Whether you use a lawyer or not, these fees apply.
Company registration fee at OCR
PAN and VAT registration
Stamp duties
Industry registration fee
FDI approval charges (if applicable)
These are statutory and non-negotiable.
For foreign investors, legal fees usually range between:
USD 1,000 to USD 3,500+, depending on complexity
This does not include government fees.
Name reservation and incorporation
Drafting Memorandum and Articles
Shareholding and director structuring
FDI application preparation
NRB compliance advisory
PAN, VAT, and industry registration
Compliance roadmap post-incorporation
DIY sounds attractive on paper.
In practice, it carries hidden costs.
Document translation and notarisation
Re-filing fees after rejection
Consultant calls for clarification
Opportunity cost of delays
Most foreign founders underestimate these costs.
| Cost Factor | Lawyer Assisted | DIY Approach |
|---|---|---|
| Government fees | Same | Same |
| Legal fees | Higher upfront | Minimal |
| Approval speed | Fast | Slow |
| Rejection risk | Low | High |
| Compliance accuracy | High | Uncertain |
| Long-term cost | Lower | Higher |
Insight:
DIY often becomes more expensive within 6–12 months.
DIY is rarely ideal for foreign companies, but there are exceptions.
DIY may work if:
You have a local legal expert on staff
No foreign shareholding exists
No FDI approval is required
Operations are minimal
Even then, professional review is recommended.
You should use a lawyer if:
Any foreign ownership exists
Capital repatriation is planned
You need visas or work permits
You plan to hire local staff
You want tax optimisation
For foreign companies, this is the majority case.
Skipping legal support can create long-term problems.
Incorrect shareholding ratios
FDI approval mismatch
NRB repatriation delays
Tax registration errors
Non-compliant employment contracts
Fixing these later costs more than legal fees.
Time is money.
Lawyer assisted: 15–30 days
DIY: 30–90+ days
Delays affect hiring, invoicing, and market entry.

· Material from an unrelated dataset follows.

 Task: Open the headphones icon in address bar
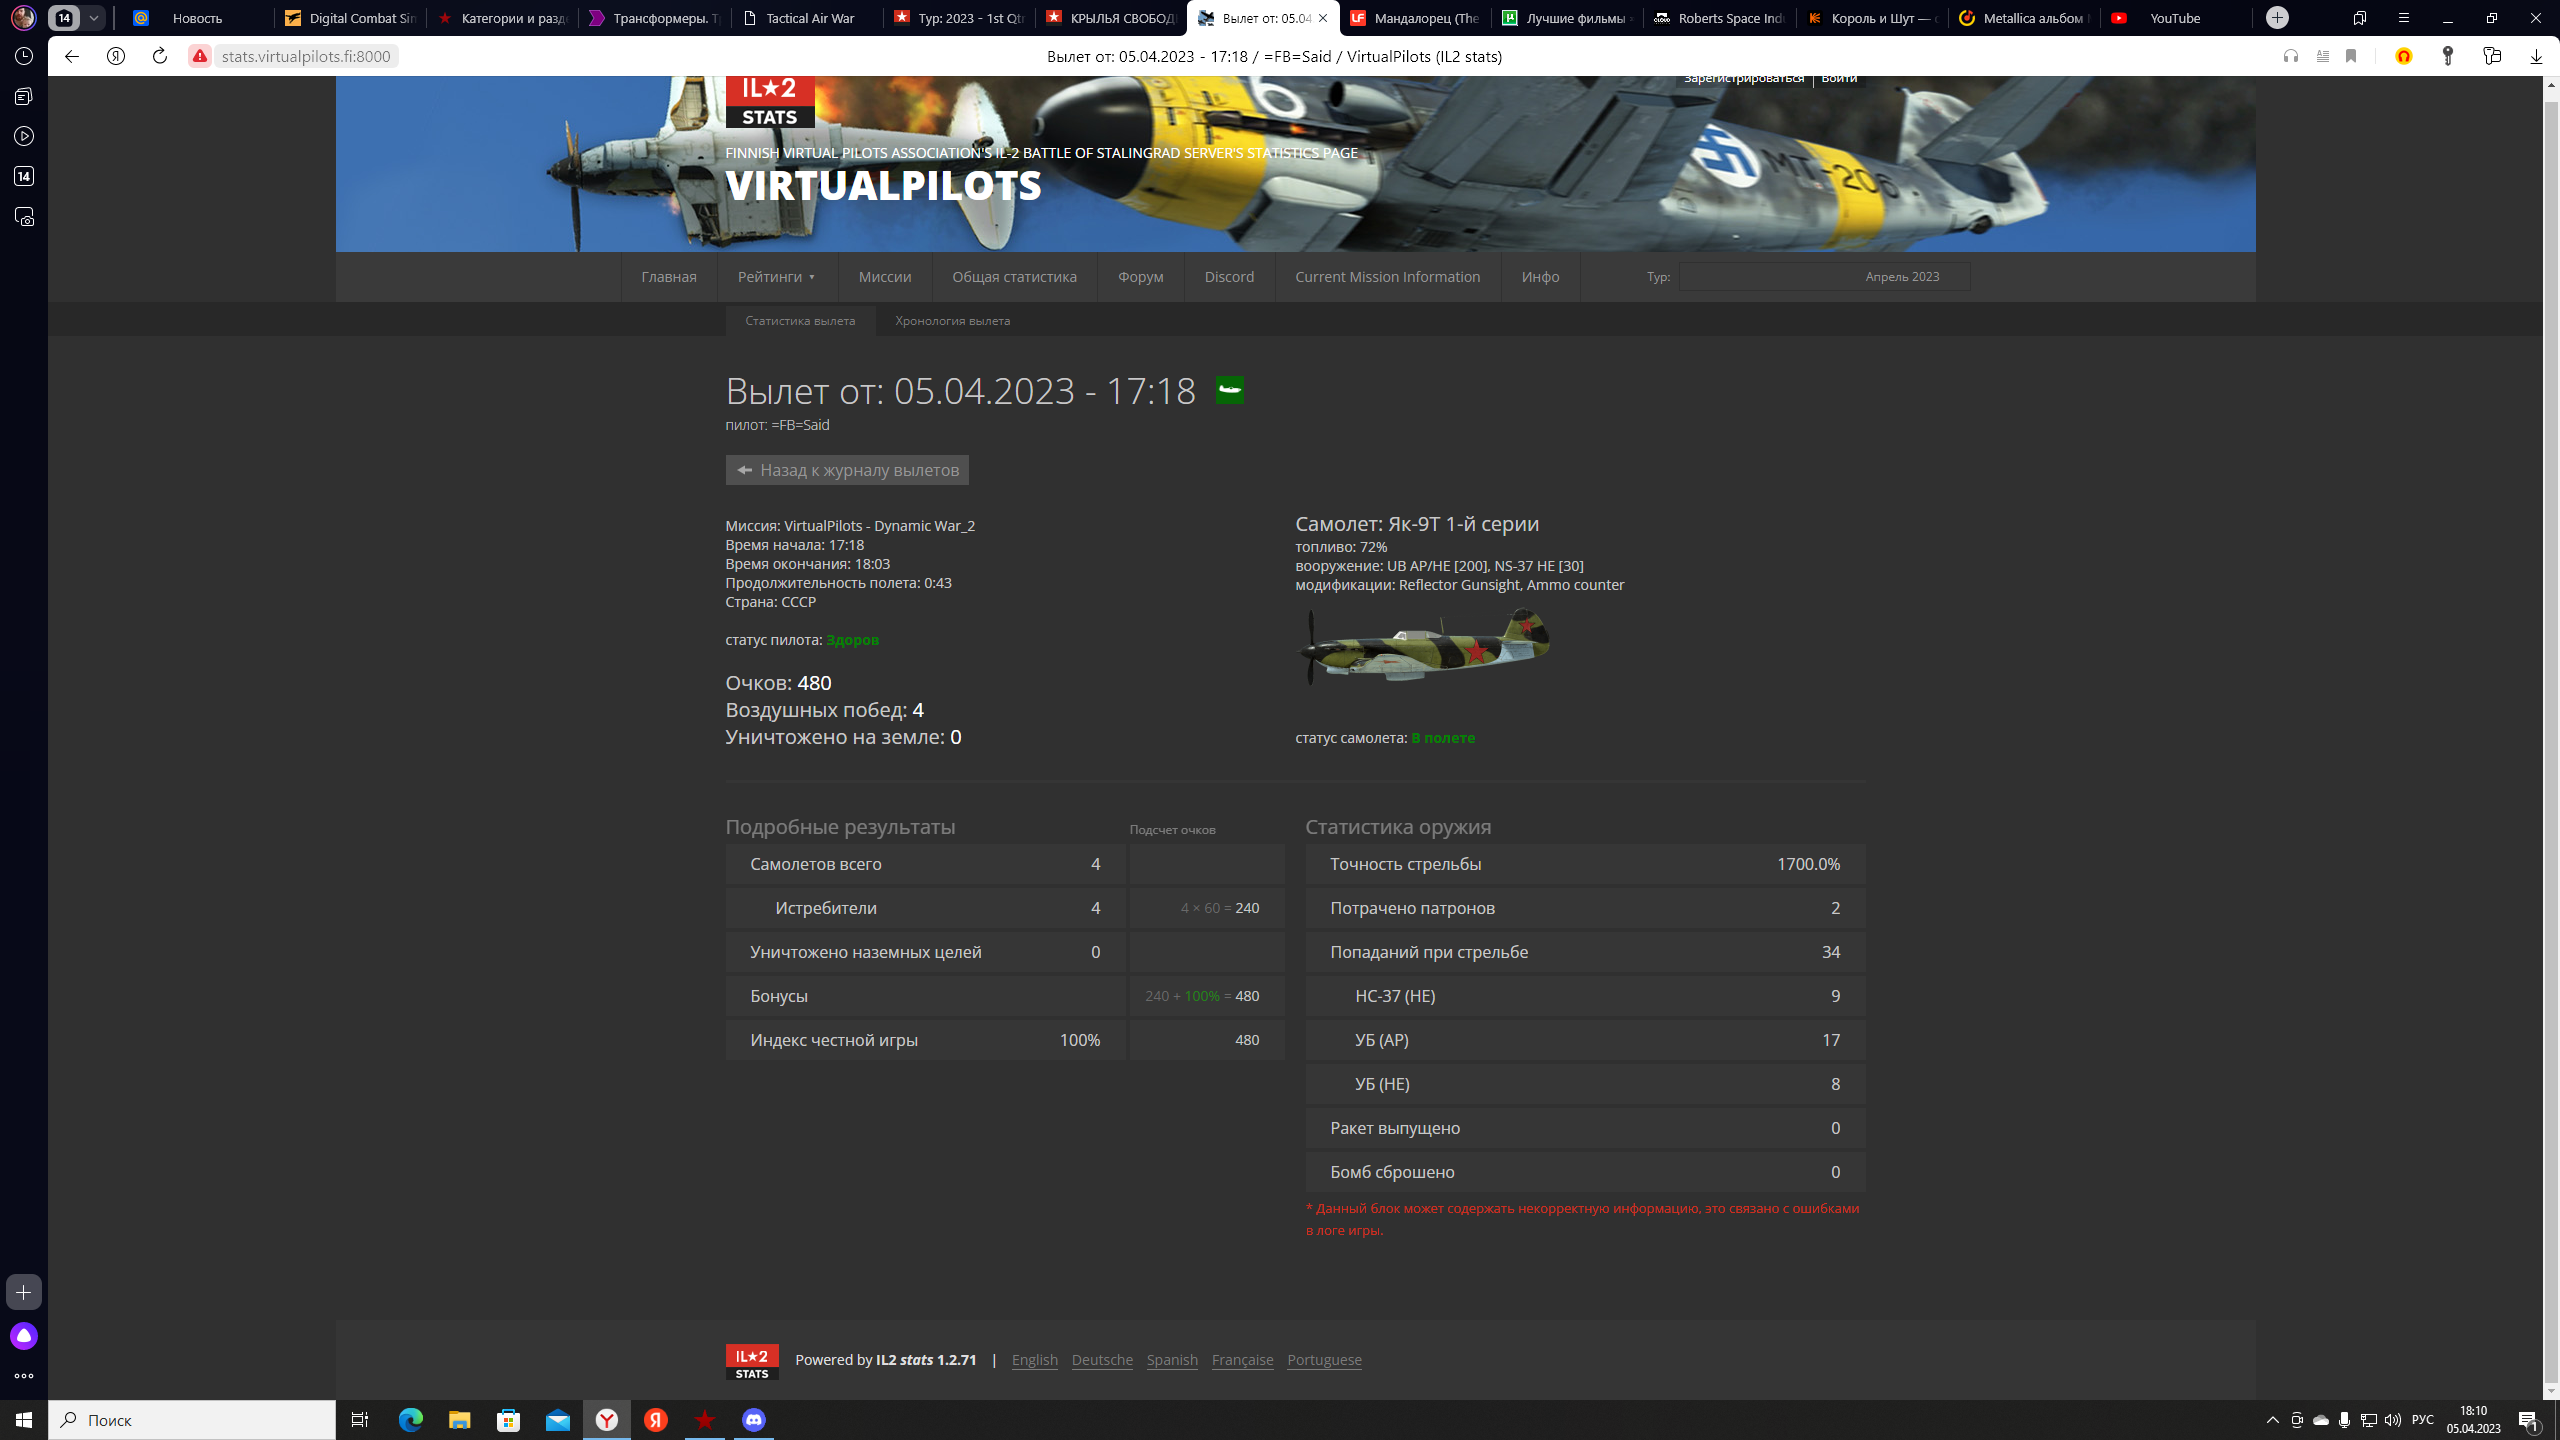pyautogui.click(x=2291, y=56)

Foreign companies care about exits.
Legal structuring ensures compliance with:
Foreign Investment and Technology Transfer Act 2019
Companies Act 2006
Income Tax Act 2002
Without proper setup, repatriation approvals can be delayed or denied.
The cost of company registration in Nepal does not stop at incorporation.
Annual returns
Tax filings
Audit fees
Labour law compliance
Social Security Fund registration
Lawyers often bundle these into predictable packages.
Not all legal providers are equal.
Work with foreign companies regularly
Understand NRB and FDI processes
Provide fixed-fee clarity
Offer post-registration support
Avoid vague pricing or “registration only” promises.
For foreign companies, the answer is clear.
DIY looks cheaper.
Lawyer-assisted registration is safer, faster, and cheaper long-term.
The cost of company registration in Nepal should be evaluated over years, not weeks.
If you are a foreign company planning to enter Nepal, get a clear cost breakdown and compliance roadmap before you decide.
👉 Speak with our Nepal FDI and company registration specialists for a fixed-fee consultation.
Avoid surprises. Enter Nepal with confidence.
The total cost ranges from USD 1,500 to USD 4,000, including legal and government fees, depending on structure.
Yes, but it is risky. Foreign ownership usually requires FDI approval and legal guidance.
No. Legal fees are optional, but highly recommended for foreign companies.
With legal support, 15–30 days. DIY can take 2–3 months or longer.
FDI approval is a separate process and often adds legal and regulatory costs.